Treatment Versus Prevention

A deeper structural question sits beneath all of this.


Modern healthcare systems are extraordinarily good at treating illness once it becomes severe. They perform complex surgeries, manage trauma, treat cancers, and sustain life in ways that were unimaginable a generation ago.


But far less attention is given to preventing illness from developing in the first place.

Preventative health measures, nutrition, metabolic health, physical activity, early lifestyle intervention, often receive only a small fraction of the attention and funding directed toward hospital-based care.


This imbalance has been noted by a growing number of clinicians and researchers across the world. Australian physician Professor Ian Brighthope and others in the preventative health field have argued for decades that healthcare systems must place far greater emphasis on nutrition, metabolic health, and lifestyle medicine if they are to remain sustainable.


Prevention rarely generates headlines. It is slower, quieter work.

But without meaningful investment in preventative health, from nutrition and physical activity to early metabolic intervention, hospitals will always be asked to solve problems that begin years earlier in everyday life.


Science, Trust, and Humility

Another dimension of public health that continues to evolve is the long-term assessment of large-scale medical interventions introduced during the COVID-19 pandemic. Vaccination campaigns were deployed globally at unprecedented speed in response to an emergency.


While mainstream available literature indicates these vaccines reduced severe illness and death during the acute phases of the pandemic, ongoing research is continuing to examine adverse events and longer-term outcomes.

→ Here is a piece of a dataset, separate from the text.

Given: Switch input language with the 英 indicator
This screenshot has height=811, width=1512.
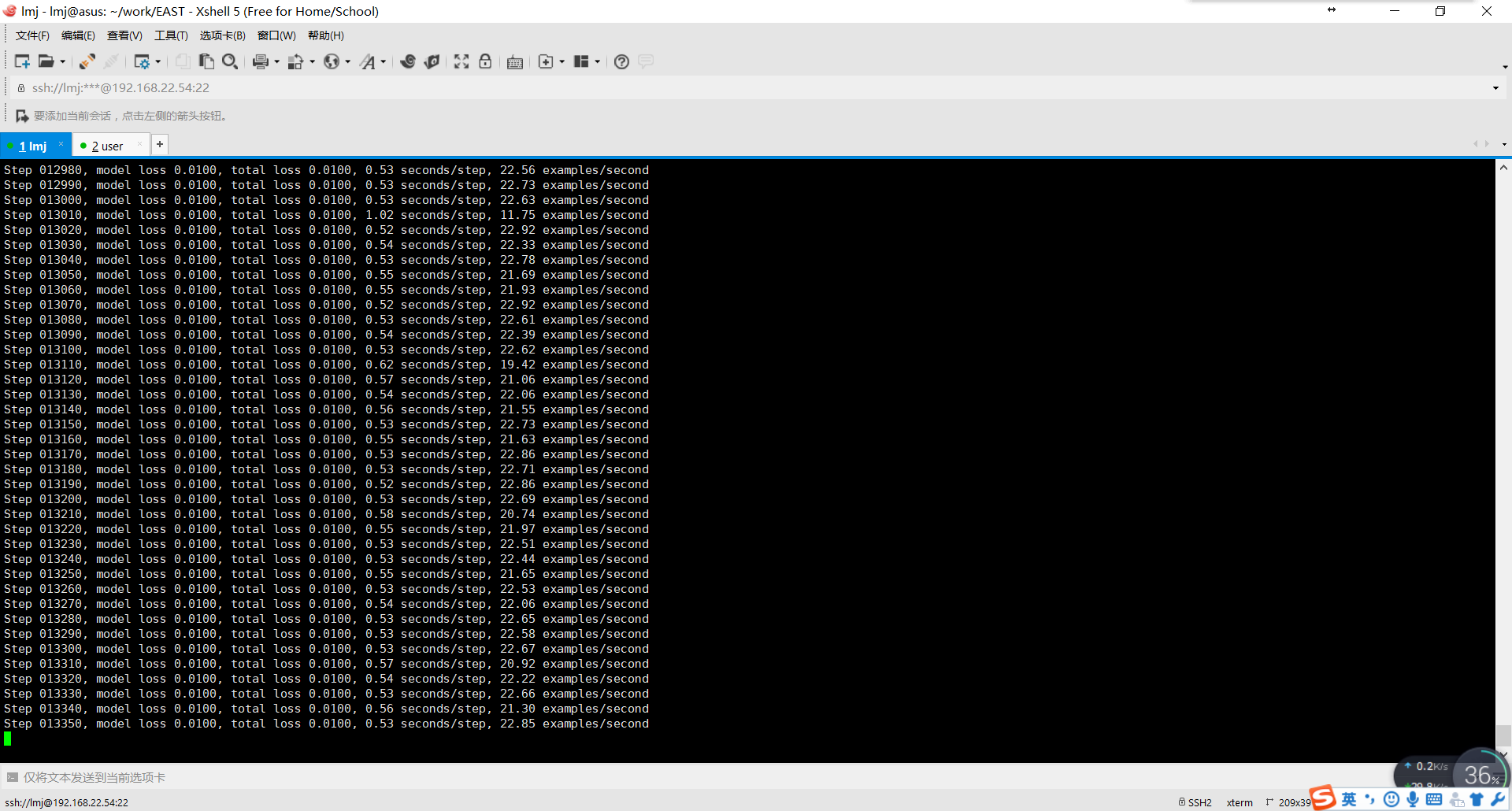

Maintaining public trust in health institutions requires transparent monitoring, open scientific debate, and a willingness to refine conclusions as evidence develops. In complex public health decisions made under crisis conditions, humility about uncertainty is not a weakness of science, it is one of its safeguards.



The Limits of Any System

It is important to acknowledge another reality: no healthcare system can eliminate tragedy entirely.


People will still become ill. Accidents will occur. Terminal illness will still require compassionate end-of-life care.


Expecting perfection from complex institutions is neither realistic nor fair.

But societies can ask whether their systems are structured in ways that maximise resilience, protect the vulnerable, and steward resources wisely.


Those questions become particularly urgent when demand consistently exceeds capacity. When hospitals operate permanently near their limits, even small disruptions, seasonal illness, workforce shortages, unexpected surges in demand, can produce cascading failures.


And when those failures occur during moments of personal crisis, they are experienced not as system pressures, but as deeply human tragedies.


A Moment for Reflection

The recent controversy surrounding a grieving widow and a mistaken email will eventually fade from the news cycle.


What should not fade is the opportunity it presents to reflect more carefully on the broader health landscape of our state.


South Australia has many dedicated clinicians, nurses, paramedics, and support staff who work under immense pressure. The goal of public conversation should not be to assign blame to individuals working within strained systems. Instead, it should be to ask harder structural questions.


Are we building a health system that primarily reacts to illness after it appears?

Or are we building one that cultivates health early enough to reduce the burden of disease in the first place?


Those two approaches are not mutually exclusive. In fact, they must work together.

Hospitals will always be essential. But if they are expected to carry the entire burden of population health, they will always struggle.


The dignity of patients, particularly those facing the most vulnerable moments of their lives, deserves more than reactive care alone. It deserves a system that takes the long view of health itself.